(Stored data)

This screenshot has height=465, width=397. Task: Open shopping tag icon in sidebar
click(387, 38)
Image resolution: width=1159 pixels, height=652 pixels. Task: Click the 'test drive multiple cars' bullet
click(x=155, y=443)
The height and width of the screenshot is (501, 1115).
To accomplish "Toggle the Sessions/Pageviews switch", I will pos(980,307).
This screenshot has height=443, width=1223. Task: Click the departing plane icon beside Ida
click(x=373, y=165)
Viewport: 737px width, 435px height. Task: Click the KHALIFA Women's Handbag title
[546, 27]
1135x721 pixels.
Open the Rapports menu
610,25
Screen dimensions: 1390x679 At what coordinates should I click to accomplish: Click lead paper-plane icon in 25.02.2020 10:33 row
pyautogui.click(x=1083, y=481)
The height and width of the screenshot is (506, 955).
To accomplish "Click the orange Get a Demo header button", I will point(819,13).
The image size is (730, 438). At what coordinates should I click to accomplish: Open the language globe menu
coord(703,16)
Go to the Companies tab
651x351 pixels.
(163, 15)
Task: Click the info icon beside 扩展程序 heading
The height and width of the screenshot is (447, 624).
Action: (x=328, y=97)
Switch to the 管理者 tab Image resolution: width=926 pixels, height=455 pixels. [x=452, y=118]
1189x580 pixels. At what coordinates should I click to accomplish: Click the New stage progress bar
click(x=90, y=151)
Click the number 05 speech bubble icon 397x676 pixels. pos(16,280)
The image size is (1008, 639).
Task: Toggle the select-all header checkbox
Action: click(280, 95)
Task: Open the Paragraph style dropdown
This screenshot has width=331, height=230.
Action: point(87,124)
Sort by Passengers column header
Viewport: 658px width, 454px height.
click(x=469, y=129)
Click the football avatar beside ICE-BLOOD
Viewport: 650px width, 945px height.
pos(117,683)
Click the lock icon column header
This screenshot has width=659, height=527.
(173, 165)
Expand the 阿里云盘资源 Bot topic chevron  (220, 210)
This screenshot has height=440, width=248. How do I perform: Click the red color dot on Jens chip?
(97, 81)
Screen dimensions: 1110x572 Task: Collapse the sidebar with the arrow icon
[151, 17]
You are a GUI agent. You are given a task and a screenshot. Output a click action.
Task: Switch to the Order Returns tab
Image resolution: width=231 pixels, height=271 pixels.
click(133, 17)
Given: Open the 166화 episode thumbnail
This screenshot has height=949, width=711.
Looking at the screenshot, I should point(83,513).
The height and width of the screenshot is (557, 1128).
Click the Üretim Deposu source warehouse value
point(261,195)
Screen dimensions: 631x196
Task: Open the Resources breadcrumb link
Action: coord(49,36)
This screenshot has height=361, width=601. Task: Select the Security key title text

» **Exercise description**:
The lines from the first of the entries through the line holding "The height and width of the screenshot is (501, 1115)." are to be restated word for word, and no others.

» **Task answer**:
This screenshot has height=465, width=397. Task: Open shopping tag icon in sidebar
click(387, 38)
Image resolution: width=1159 pixels, height=652 pixels. Task: Click the 'test drive multiple cars' bullet
click(x=155, y=443)
The height and width of the screenshot is (501, 1115).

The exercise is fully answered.